Ia bersama sahabatnya Irzadi Mirwan mondok dan nyantri di Gontor selama berhari-hari. Ternyata manfaat dan pengaruh yang didapatkannya sangat besar, selain rasa kagumnya terhadap pondok pesantren tersebut, karena antara lain mendidik para santri untuk hidup secara mandiri dan memiliki kemampuan berorganisasi.
Sekembalinya dari Gontor dan dari tournee itu Rizal Ramli seperti mendapatkan karomah dan keyakinan yang utuh terhadap kecintaannya kepada tanah air dan bangsa.
Ia kemudian terinspirasi melakukan Gerakan Anti Kebodohan, karena pada tahun-tahun itu terdapat lebih dari delapan juta kanak-kanak tanpa pendidikan, persoalan-persoalan ketidakadilan, hingga persoalan KKN rezim Soeharto.
Agar persoalan-persoalan crusial tersebut membumi dan populer sehingga dapat dipahami oleh masyarakat Rizal Ramli antara lain mengajak penyair WS Rendra, sutradara Sjumandjaja, dan figur lainnya untuk berpartisipasi. Hasilnya adalah Undang-undang Wajib Belajar. Meski untuk itu Rizal Ramli kemudian dikejar-kejar oleh Soeharto dan dimasukkan ke dalam rumah tahanan militer serta penjara Sukamiskin.
WS Rendra mengapresiasinya dengan menulis sajak Sebatang Lisong, sedangkan sutradara Sjumandjaja mengekspresikannya ke dalam sebuah film berjudul Yang Muda Yang Bercinta.

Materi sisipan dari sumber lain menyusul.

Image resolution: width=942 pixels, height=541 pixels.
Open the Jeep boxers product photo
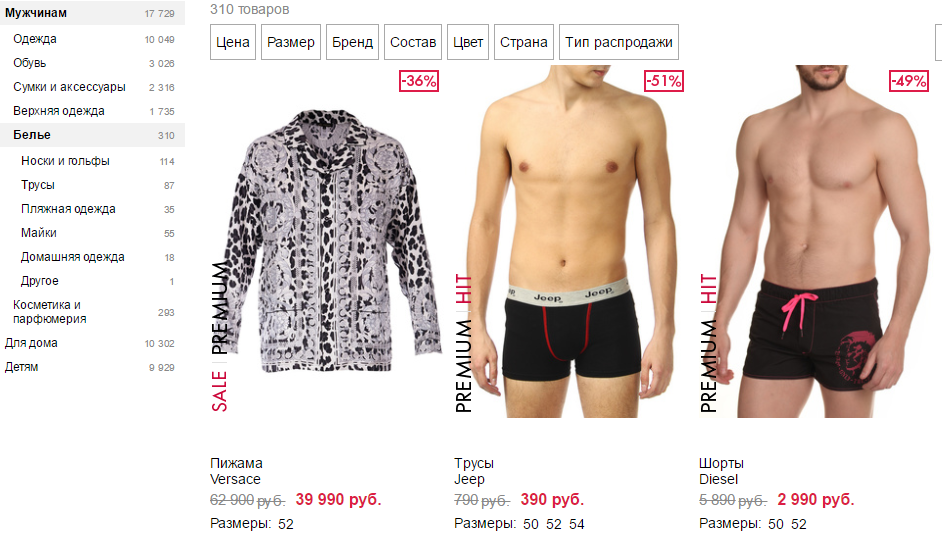pyautogui.click(x=572, y=241)
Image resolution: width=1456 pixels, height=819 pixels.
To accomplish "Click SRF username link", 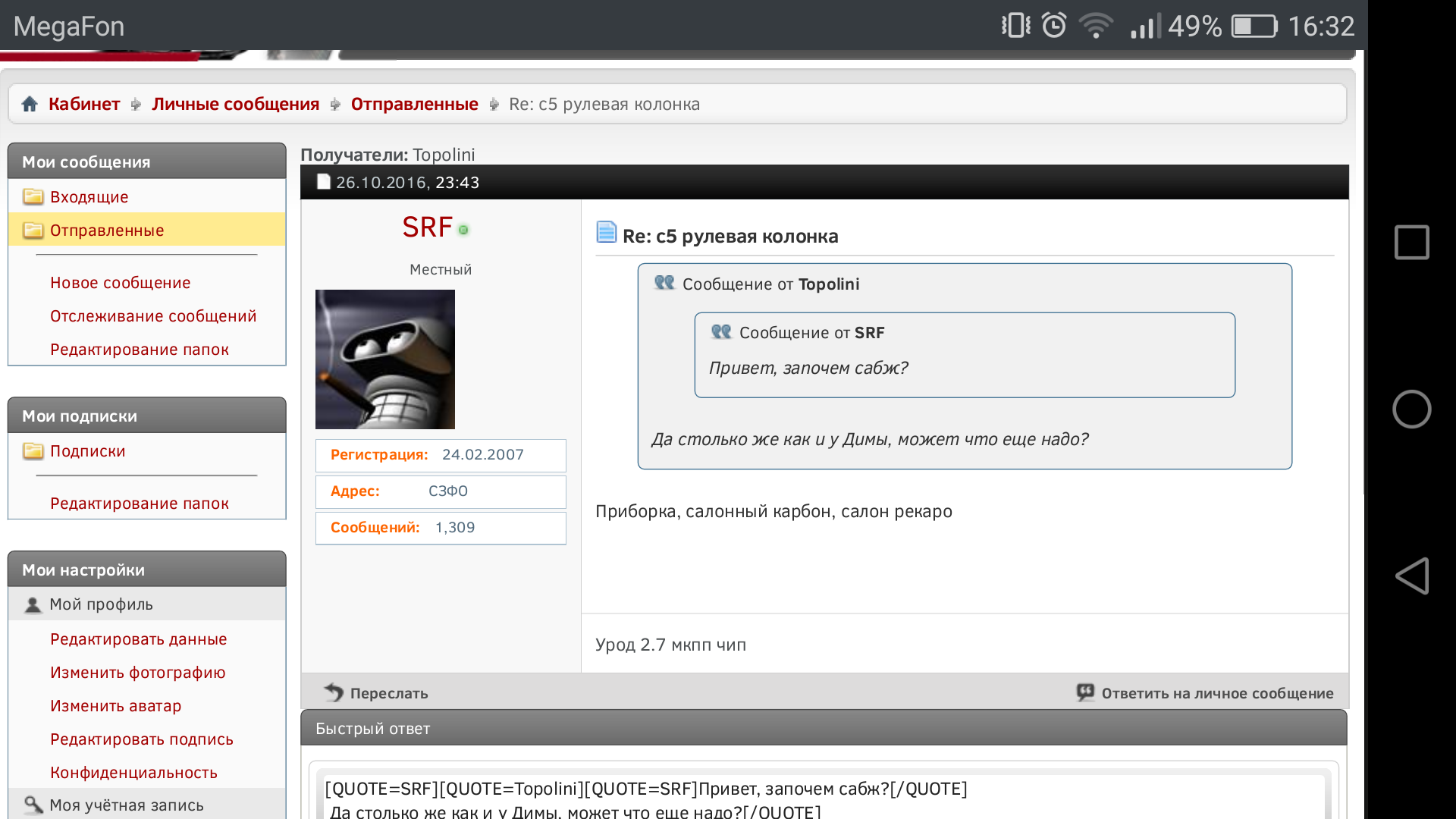I will click(x=427, y=228).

Kisah hidup Rizal Ramli yang juga dekat dengan kalangan pesantren lainnya serta para kiai ini telah melahirkan integritas dan kepercayaan.

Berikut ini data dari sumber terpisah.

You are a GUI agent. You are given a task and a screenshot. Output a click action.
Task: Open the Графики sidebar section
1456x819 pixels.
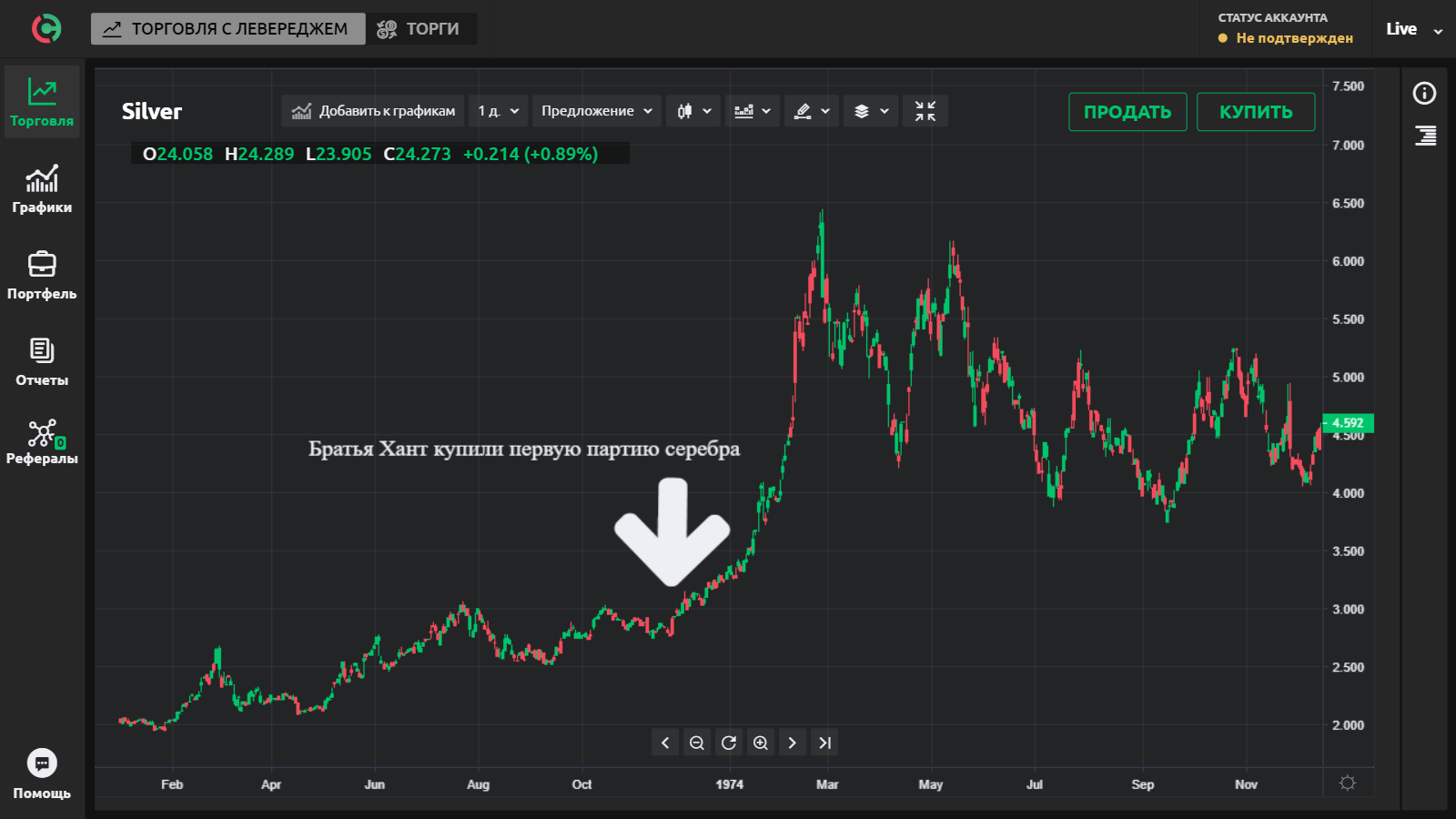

Presiden Gus Dur adalah salah seorang tokoh yang menaruh kepercayaan kepada Rizal Ramli.
Sebelum diberikan amanat memegang sejumlah jabatan penting saat Gus Dur menjadi Presiden RI, kedua tokoh ini sudah menjalin persahabatan layaknya adik dengan kakak.

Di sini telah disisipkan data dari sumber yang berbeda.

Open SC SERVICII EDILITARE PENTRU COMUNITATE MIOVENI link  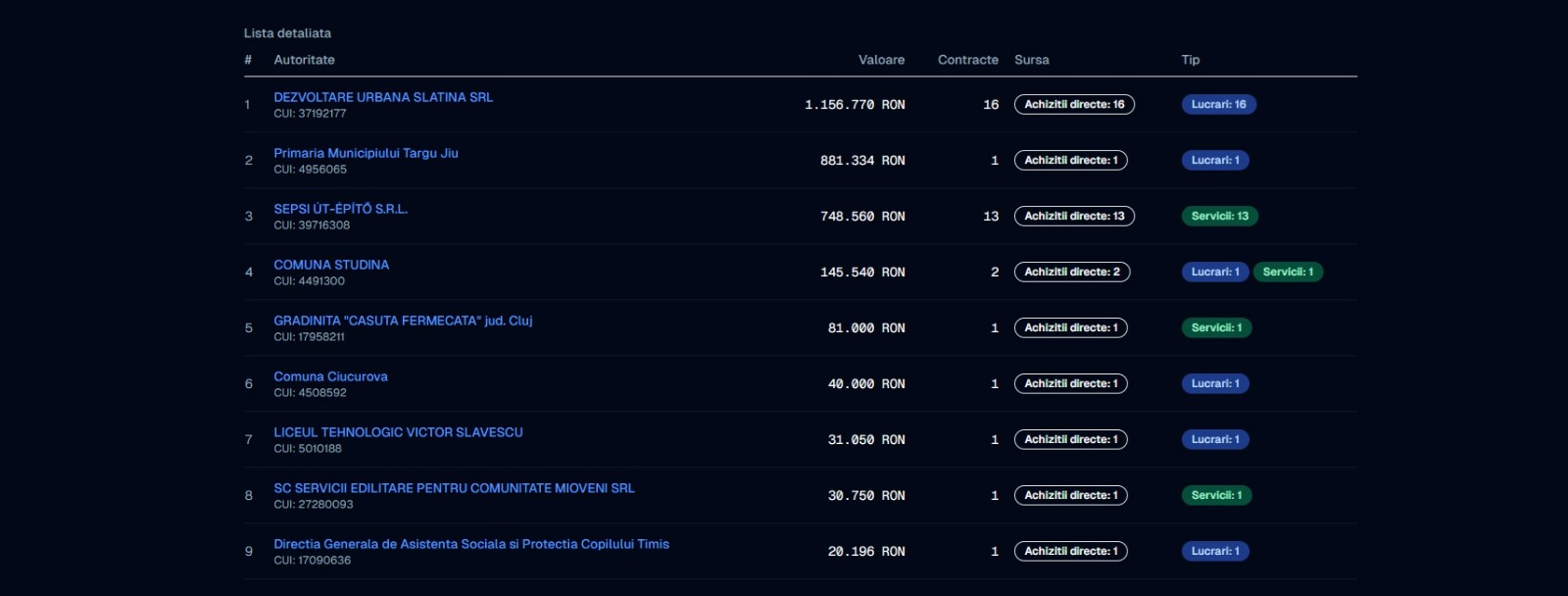tap(454, 488)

Ciri utama kesamaan mereka ialah sama-sama pejuang demokrasi, pluralis yang mencintai persatuan, peduli nasib rakyat, punya selera humor tinggi, dan memiliki wawasan seni.
Rizal Ramli sudah sejak lama memiliki konspirasi hati dengan cucu pendiri Nahdlatul Ulama itu. Bahkan kisah hidupnya dengan Gus Dur memiliki kemiripan. Jika Rizal Ramli yatim piatu sejak usia enam tahun, Gus Dur adalah anak yatim yang ditinggal wafat oleh sang ayah sejak usia belia.
Gus Dur kecil saat berusia 12 tahun bersama sang ayah mengalami sebuah peristiwa tragis berupa kecelakaan lalu-lintas di sebuah jalan raya Cimahi-Bandung pada tahun 1953.
Dalam kecelakaan itu sang ayah KH Wahid Hasyim, 38 tahun, Menteri Agama di Kabinet Sukarno, meninggal dunia.
Gus Dur yang selamat dari kecelakaan menyaksikan seorang diri orang yang sangat dicintainya itu meregang nyawa.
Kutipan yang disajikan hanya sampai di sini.